# QUOTED PASSAGE:
--- Begin ---
Why would electric and magnetic parameters affect the speed of gravitational waves? It doesn't make any sense.

ANSWER:
W e do not have a theory of quantum gravity, and therefore the graviton, which would play the
same role for gravity as photons play for electromagnetism
("messenger" of the field), is
merely a speculation. However, it is believed that a
graviton would have to be massless and therefore would
travel at the speed of light. Actually, there is a quite
good measurement of the speed of gravity which comes
from the gravity wave measurements at the LIGO/Virgo
gravitational wave detectors. Most events detecting
gravitational waves are from collisions and merging of
two black holes, and therefore we do not detect any
electromagnetic radiation since light cannot escape a
black hole. Rarely, though, gravitational waves from a
collision of two neutron stars is observed. In 2017 such
a collision was observed and 1.7 s later a gamma ray
burst was observed; this implies that the speeds of
light and gravity differ by less than one part in 10^{15} !
The 1.7 s difference can be attributed to the fact that
photons are affected by interaction with the
interstellar medium (not a perfect vacuum) thus slowing
them ever so slightly.

FOLLOWUP QUESTION:
The Physicist said: "However, it is believed that a graviton would have to be massless and therefore would travel at the speed of light."
this is what I don't get. why would EM parameters affect the speed of gravity. Here is my suggestion:
Early after the big bang, the four forces are thought to have been united. I suspect that when gravity and EM were united, they shared a parameter that determined the speed of all of their waves. i.e., they were the same, 300,000 km/s.
So speeds of grav waves and EM waves share a common origin and it is not correct to say gave waves are governed by EM.
--- End ---
# EXCERPTED DATA:
--- Begin ---
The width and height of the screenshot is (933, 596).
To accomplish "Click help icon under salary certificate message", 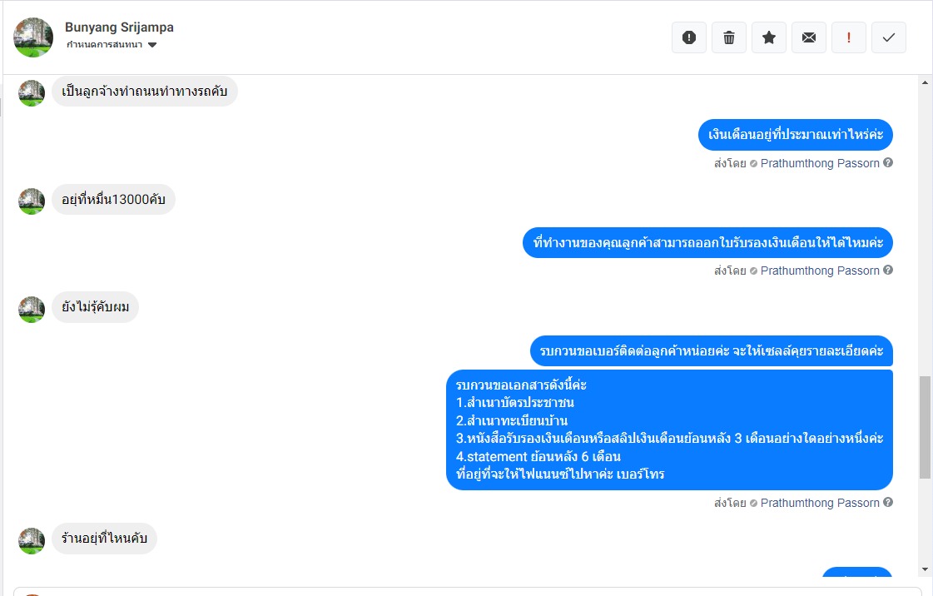I will (888, 270).
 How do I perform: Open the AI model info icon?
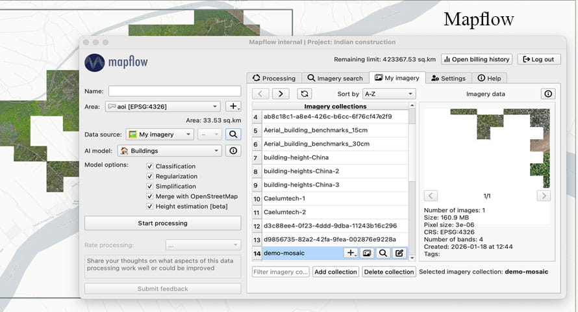tap(233, 150)
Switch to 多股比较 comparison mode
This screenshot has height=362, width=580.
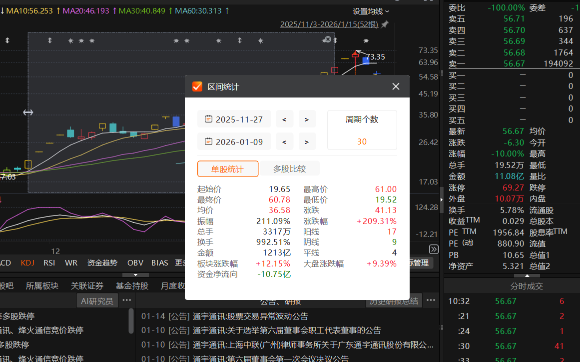[290, 169]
--- End ---
# TASKS TO CARRY OUT:
(a) Answer these from the speed-of-gravity thread:
(i) In what year was the collision of two neutron stars observed?
(ii) How long after that collision was a gamma ray burst seen?
(iii) What speed does the follow-up question suggest gravity and EM waves once shared?
(b) Continue the speed-of-gravity thread from where it stops.
The records have nothing to do with what comes next.

# IN RESPONSE:
(a)
(i) 2017
(ii) 1.7 s
(iii) 300,000 km/s

(b)
ANSWER:
Since I state on the site that I do not do astronomy/astrophysics/cosmology, I will not comment on your hypothesis about the big bang and unified forces at the time.
However, gravity and electromagnetism are already linked and I will briefly explain how.
The theory of special relativity had its origin purely
in electromagnetism—the speed of light is
independent of the motion of the source or the observer.
And, although Einstein stated it as a postulate, that
fact is already a consequence of the transformation
properties of the waves which emerge from Maxwell's
equations, perhaps the best understood of all field
theories. Having formulated special relativity, Einstein
next turned to extend it to have a broader application,
the theory of general relativity. Of course, general
relativity is the best theory we have of gravity, and
since it is evolved from special relativity which
evolved from electromagnetism, we can say that gravity
has its roots in electromagnetic theory. Gravity must
then obey all the findings of special relativity, in
particular that the speed of anything must not exceed
the speed of light and a massless particle must travel
at the speed of light.

QUESTION:
leaving aside for the moment what relativity theopry says, do you know of any experiment that has been performed to show that pure energy can gravitate?

ANSWER:
What is "pure energy"? This has no meaning in physics,
energy is energy. And by "gravitate" do you mean responds to a gravitational field? So, I will choose light as
your "pure energy". It is an experimental
fact that light is bent when passing through a gravitational field, so it "gravitates".

QUESTION:
my book says, "friction helps in transferring the motion from one body to another". I am not getting this. can you please explain this.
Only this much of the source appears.